◆ Work to be completed ◆
Go through the lines below and tally each one holding "agent". Write only the total.

◆ Provided records ◆
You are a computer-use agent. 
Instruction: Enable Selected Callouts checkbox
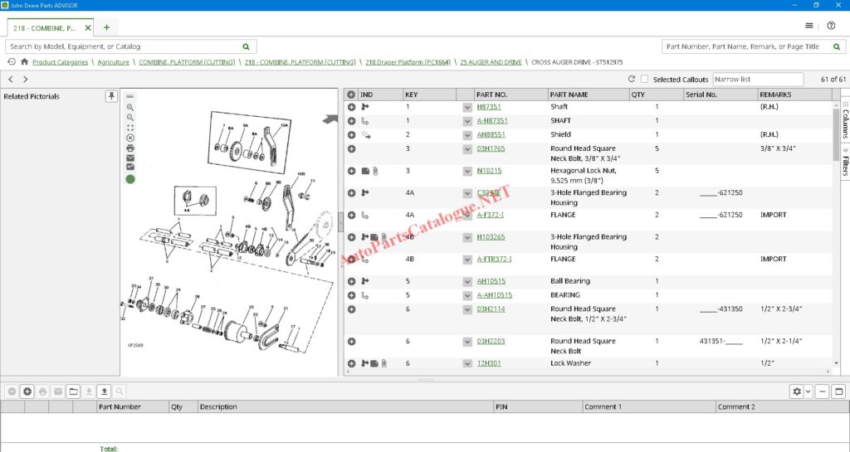tap(644, 80)
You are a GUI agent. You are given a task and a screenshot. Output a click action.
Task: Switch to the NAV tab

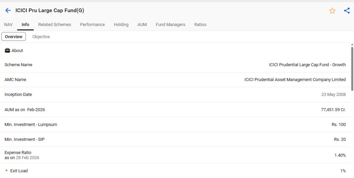8,25
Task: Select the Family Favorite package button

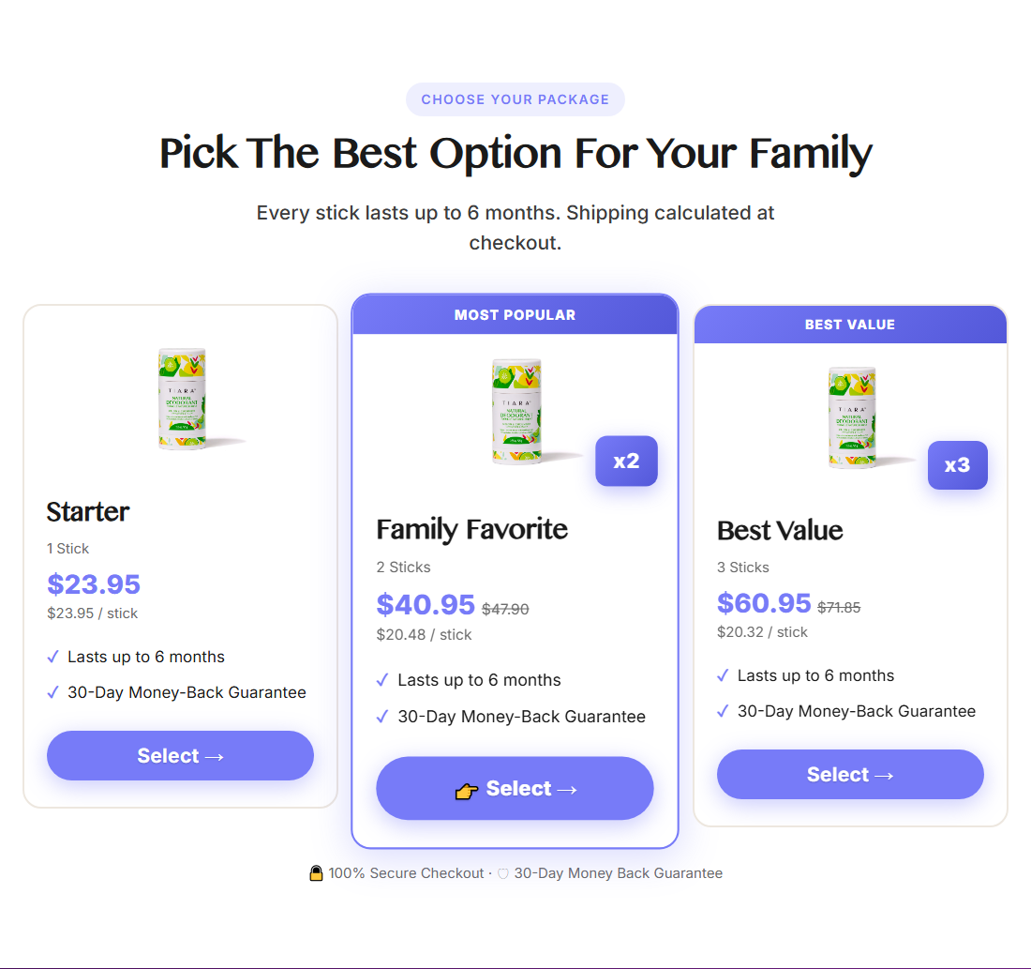Action: [515, 788]
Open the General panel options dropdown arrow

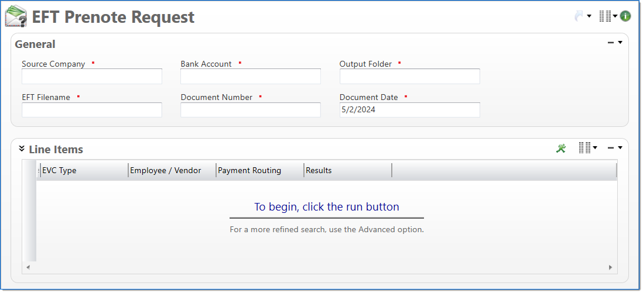[620, 43]
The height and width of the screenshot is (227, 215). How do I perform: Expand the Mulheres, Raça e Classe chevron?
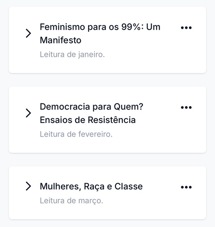coord(29,186)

◆ Task response ◆
2